WHAT THIS EXERCISE ASKS
**A.** Check each statement against the Fort Knox forum thread: (i) the writer of the first reply was at Fort Knox for boot camp; (ii) after Kentucky, that writer was sent to Fort Drum, NY; (iii) the writer of the last post went from Louisville to San Antonio. For each, answer yes or no and quote the words of the Fort Knox forum thread that decide it.
**B.** Extend the Fort Knox forum thread, continuing the last post in the same conversational tone, starting from its final sentence.
··· DOCUMENT TEXT
Were you at Ft. Knox for boot camp (Misery, Agony and Heartbreak) or guarding the gold stash?


Wasn't boot camp. I was a fairly freshly minted Second John taking a re-
orientation course in the newly reorganized armored corps, replete with new tanks etc.etc. We were a group of ossifers ranking from the lowliest (me) all the way to a Light Colonel who, I guess, needed re-orienting.

Then, from the blue grass of Kentucky, they shipped me up to the blue lips and fingertips country of Fort Drum, NY. Louisville, I trow, has recovered from the onslaught but I doubt that Watertown, NY will ever be the same.
Debacle
 
  1  
Reply Mon 1 Jul, 2013 08:11 pm
@Lustig Andrei,
You were fortunate, Andy, not having to hike those three hills with a 70-lb. pack and a DI shoving you all the way.

I was also lucky in that regard. I went from Louisville to San Antonio where I learned to fly a USAF desk. Then for a short tour in the Azores and eventually to Madrid for a little over two years.
······
··· DATA EXCERPTS
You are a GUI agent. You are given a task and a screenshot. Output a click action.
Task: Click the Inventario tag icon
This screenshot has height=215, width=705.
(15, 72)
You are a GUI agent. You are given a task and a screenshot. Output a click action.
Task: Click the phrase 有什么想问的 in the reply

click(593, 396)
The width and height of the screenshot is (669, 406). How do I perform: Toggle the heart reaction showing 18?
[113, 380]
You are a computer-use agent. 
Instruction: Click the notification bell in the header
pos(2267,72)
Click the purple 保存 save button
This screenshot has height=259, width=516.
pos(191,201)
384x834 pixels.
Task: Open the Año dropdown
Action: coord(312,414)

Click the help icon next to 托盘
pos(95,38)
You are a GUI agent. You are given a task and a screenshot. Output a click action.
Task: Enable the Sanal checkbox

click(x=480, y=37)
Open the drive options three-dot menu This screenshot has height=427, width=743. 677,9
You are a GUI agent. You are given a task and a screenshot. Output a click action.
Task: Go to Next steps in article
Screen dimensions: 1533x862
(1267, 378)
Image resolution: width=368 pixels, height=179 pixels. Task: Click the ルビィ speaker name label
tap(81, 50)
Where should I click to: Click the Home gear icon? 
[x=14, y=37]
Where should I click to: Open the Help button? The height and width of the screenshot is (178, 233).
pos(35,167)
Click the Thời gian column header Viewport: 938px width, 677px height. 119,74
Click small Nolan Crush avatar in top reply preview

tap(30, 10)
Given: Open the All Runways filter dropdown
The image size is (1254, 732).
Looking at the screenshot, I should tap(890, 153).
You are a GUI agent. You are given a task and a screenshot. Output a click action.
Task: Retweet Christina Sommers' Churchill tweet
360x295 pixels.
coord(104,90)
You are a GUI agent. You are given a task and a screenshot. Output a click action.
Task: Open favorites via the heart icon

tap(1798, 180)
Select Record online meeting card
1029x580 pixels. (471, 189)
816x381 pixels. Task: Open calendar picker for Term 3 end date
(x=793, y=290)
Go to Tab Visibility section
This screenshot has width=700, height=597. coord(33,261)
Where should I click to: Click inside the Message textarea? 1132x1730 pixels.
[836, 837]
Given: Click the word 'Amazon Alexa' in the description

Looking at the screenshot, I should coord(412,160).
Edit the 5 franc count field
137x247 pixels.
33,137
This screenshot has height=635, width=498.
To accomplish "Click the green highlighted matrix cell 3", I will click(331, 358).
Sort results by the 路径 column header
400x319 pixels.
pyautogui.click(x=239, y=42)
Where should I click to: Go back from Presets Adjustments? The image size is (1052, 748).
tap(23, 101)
······
ANSWERS PROVIDED
**A.**
(i) No: "Wasn't boot camp."
(ii) Yes: "they shipped me up to the blue lips and fingertips country of Fort Drum, NY."
(iii) Yes: "I went from Louisville to San Antonio where I learned to fly a USAF desk."

**B.**
But perhaps you got to climb Heartbreak Hill afterall. In Beantown, that is.
Lustig Andrei
 
  1  
Reply Mon 1 Jul, 2013 08:16 pm
@Debacle,
In Beantown, yes. The Pentagon had the good sense to never send me overseas.
Debacle
 
  1  
Reply Mon 1 Jul, 2013 08:25 pm
@Lustig Andrei,
I guess you missed this action also, Andy. You are among the elite few to have seen Cherokee Park in it's prime. Of course, you were probably fairly well primed yourself when you saw it. Seeing it several times at once.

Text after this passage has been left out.